═════ DATA FOR ANALYSIS ═════

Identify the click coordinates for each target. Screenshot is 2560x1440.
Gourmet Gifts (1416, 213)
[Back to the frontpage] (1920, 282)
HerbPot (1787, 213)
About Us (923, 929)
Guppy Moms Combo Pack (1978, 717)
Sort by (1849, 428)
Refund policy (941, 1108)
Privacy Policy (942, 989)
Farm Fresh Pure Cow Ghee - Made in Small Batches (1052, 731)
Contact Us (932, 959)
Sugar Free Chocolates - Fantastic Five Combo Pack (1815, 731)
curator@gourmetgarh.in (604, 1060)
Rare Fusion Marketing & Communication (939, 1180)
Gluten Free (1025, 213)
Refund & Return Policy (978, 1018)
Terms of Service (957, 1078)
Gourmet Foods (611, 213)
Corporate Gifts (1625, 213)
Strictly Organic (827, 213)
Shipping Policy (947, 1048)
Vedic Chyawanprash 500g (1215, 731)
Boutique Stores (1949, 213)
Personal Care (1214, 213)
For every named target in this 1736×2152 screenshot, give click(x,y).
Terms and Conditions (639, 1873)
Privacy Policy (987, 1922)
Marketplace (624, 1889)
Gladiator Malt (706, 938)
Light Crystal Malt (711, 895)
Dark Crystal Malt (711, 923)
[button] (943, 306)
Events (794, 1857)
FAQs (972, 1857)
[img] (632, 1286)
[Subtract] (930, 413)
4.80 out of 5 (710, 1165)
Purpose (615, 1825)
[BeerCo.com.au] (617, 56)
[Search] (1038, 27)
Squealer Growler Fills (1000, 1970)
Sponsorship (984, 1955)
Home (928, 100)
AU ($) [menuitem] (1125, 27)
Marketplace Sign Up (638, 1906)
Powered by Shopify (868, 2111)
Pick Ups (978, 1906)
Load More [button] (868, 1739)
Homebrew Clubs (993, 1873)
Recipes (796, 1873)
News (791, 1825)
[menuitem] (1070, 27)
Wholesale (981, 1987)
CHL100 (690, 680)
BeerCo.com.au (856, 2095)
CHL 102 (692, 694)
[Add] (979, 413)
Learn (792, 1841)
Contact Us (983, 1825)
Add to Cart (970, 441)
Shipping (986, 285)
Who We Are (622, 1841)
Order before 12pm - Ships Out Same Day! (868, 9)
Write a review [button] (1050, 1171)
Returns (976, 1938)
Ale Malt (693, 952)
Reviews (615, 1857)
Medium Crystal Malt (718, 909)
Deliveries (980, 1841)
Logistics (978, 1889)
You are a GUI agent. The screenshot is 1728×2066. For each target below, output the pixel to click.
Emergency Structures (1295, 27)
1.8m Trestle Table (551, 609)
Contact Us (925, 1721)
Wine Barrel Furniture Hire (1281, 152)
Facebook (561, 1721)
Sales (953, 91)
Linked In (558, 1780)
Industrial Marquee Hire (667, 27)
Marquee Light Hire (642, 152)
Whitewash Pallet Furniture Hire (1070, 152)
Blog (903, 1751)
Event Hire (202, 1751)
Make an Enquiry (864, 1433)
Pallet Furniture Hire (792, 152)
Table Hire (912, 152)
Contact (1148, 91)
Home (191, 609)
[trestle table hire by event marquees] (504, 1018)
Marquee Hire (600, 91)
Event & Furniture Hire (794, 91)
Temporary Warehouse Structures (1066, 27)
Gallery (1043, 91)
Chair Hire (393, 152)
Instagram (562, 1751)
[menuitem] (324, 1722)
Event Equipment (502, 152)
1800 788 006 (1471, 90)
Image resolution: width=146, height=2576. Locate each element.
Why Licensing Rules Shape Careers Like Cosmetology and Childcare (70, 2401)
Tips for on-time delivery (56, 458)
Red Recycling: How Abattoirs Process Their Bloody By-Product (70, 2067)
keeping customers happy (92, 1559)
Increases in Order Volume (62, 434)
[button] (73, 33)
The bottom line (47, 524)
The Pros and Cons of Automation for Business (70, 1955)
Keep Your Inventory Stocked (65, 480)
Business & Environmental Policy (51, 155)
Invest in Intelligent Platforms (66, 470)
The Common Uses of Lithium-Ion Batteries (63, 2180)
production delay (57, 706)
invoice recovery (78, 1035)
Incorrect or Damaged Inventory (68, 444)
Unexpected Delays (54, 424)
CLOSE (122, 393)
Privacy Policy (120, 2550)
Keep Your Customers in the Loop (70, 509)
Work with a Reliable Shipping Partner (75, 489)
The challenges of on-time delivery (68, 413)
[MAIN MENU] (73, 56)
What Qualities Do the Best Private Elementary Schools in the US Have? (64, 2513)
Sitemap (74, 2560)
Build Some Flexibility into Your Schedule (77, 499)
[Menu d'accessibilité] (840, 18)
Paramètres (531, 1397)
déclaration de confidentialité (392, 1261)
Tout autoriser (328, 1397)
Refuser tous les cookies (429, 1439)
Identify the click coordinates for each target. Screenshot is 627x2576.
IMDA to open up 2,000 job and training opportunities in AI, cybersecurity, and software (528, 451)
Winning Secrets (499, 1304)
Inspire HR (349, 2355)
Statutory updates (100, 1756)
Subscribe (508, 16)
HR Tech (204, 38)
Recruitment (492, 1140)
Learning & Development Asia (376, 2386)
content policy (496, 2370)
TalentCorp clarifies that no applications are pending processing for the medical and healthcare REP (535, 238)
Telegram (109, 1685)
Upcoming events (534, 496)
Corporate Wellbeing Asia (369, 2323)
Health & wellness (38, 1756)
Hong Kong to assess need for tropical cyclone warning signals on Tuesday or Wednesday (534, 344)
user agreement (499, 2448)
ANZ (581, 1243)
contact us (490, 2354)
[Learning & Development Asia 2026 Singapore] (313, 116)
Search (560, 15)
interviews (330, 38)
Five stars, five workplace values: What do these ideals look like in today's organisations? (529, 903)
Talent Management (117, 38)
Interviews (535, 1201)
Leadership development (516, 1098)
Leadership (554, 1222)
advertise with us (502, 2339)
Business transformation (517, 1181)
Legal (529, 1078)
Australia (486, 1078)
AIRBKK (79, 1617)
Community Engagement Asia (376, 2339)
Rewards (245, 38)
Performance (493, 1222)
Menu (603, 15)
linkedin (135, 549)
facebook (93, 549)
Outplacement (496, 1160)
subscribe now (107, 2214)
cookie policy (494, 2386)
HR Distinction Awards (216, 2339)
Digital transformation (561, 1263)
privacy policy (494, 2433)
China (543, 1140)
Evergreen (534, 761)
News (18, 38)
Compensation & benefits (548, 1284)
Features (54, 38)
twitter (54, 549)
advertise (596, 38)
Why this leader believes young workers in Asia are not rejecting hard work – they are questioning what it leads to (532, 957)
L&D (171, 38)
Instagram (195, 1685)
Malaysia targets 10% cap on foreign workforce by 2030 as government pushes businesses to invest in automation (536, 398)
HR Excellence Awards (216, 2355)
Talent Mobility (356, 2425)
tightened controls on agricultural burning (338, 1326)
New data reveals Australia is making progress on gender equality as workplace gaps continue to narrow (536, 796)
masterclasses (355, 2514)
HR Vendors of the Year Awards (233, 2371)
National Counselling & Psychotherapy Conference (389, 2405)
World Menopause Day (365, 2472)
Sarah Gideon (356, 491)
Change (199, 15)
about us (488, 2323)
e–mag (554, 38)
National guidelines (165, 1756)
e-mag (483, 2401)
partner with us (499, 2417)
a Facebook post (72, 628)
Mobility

═════

Begin at the first line of the material above. Transcribe each line exactly, ending with the line that contains "Contact Us (932, 959)".

### SOLUTION TO THIS PROBLEM:
Identify the click coordinates for each target. Screenshot is 2560x1440.
Gourmet Gifts (1416, 213)
[Back to the frontpage] (1920, 282)
HerbPot (1787, 213)
About Us (923, 929)
Guppy Moms Combo Pack (1978, 717)
Sort by (1849, 428)
Refund policy (941, 1108)
Privacy Policy (942, 989)
Farm Fresh Pure Cow Ghee - Made in Small Batches (1052, 731)
Contact Us (932, 959)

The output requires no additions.